# Naive Bayes Example 2 - Text analysis

__https://jakevdp.github.io/PythonDataScienceHandbook/05.05-naive-bayes.html__

One place where multinomial naive Bayes is often used is in text classification, where the features are related to word counts or frequencies within the documents to be classified.Here we will use the sparse word count features from the 20 Newsgroups corpus to show how we might classify these short documents into categories

## Step One - Imports

In [None]:
%matplotlib inline
import numpy as np
import matplotlib.pyplot as plt
import seaborn as sns; sns.set()

from sklearn.feature_extraction.text import TfidfVectorizer
from sklearn.naive_bayes import MultinomialNB
from sklearn.pipeline import make_pipeline

from sklearn.metrics import confusion_matrix


## Step Two - Get the data

In [None]:
from sklearn.datasets import fetch_20newsgroups
data = fetch_20newsgroups()
data.target_names

Select a few catagories and download test and training datasets

In [None]:
categories = ['talk.religion.misc', 'soc.religion.christian',
              'sci.space', 'comp.graphics']
train = fetch_20newsgroups(subset='train', categories=categories)
test = fetch_20newsgroups(subset='test', categories=categories)

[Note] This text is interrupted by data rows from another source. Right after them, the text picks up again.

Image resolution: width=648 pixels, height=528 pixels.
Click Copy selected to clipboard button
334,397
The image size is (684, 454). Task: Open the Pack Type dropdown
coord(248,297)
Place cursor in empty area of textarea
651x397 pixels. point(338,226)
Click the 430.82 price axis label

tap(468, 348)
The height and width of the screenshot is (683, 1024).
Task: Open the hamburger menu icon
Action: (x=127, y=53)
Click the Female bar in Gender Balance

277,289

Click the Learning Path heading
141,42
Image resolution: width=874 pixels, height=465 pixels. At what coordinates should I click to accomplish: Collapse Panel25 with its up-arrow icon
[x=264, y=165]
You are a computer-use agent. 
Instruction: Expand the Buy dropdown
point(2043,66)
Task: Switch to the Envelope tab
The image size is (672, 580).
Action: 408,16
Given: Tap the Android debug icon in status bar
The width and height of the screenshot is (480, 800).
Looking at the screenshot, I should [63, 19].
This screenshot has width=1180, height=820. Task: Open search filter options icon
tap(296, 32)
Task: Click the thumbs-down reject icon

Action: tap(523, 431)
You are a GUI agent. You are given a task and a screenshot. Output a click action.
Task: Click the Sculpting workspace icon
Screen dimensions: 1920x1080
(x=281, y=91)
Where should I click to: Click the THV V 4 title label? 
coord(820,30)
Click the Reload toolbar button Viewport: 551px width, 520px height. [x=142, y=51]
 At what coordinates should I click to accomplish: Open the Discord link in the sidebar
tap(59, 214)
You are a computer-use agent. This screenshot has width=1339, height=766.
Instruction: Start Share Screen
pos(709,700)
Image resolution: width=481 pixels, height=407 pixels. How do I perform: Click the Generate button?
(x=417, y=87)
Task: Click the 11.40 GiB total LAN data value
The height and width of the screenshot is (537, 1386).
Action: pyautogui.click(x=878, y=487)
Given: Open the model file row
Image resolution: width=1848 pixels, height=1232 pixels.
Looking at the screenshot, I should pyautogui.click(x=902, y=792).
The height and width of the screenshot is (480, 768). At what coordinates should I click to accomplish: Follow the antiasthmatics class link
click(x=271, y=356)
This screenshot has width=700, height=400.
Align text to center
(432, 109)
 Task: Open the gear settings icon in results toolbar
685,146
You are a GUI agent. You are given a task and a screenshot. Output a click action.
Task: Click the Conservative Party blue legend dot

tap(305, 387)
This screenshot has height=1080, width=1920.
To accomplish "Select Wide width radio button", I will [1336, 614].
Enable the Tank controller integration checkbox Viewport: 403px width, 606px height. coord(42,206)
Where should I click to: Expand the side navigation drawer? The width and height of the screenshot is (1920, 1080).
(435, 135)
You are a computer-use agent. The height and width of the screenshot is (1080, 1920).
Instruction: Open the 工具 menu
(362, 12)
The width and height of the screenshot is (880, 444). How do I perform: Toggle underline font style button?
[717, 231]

Print out a sample data item

In [None]:
print(train.data[5])


In order to use this data for machine learning, we need to be able to convert the content of each string into a vector of numbers. In other words, we have to preprocess the data

For this we will use the TF-IDF vectorizer and create a pipeline that attaches it to a multinomial naive Bayes classifier:

In [None]:
model = make_pipeline(TfidfVectorizer(), MultinomialNB())

## S

In [None]:
model.fit(train.data, train.target)
labels = model.predict(test.data)

In [None]:
from sklearn.metrics import confusion_matrix
mat = confusion_matrix(test.target, labels)
sns.heatmap(mat.T, square=True, annot=True, fmt='d', cbar=False,
            xticklabels=train.target_names, yticklabels=train.target_names)
plt.xlabel('true label')
plt.ylabel('predicted label');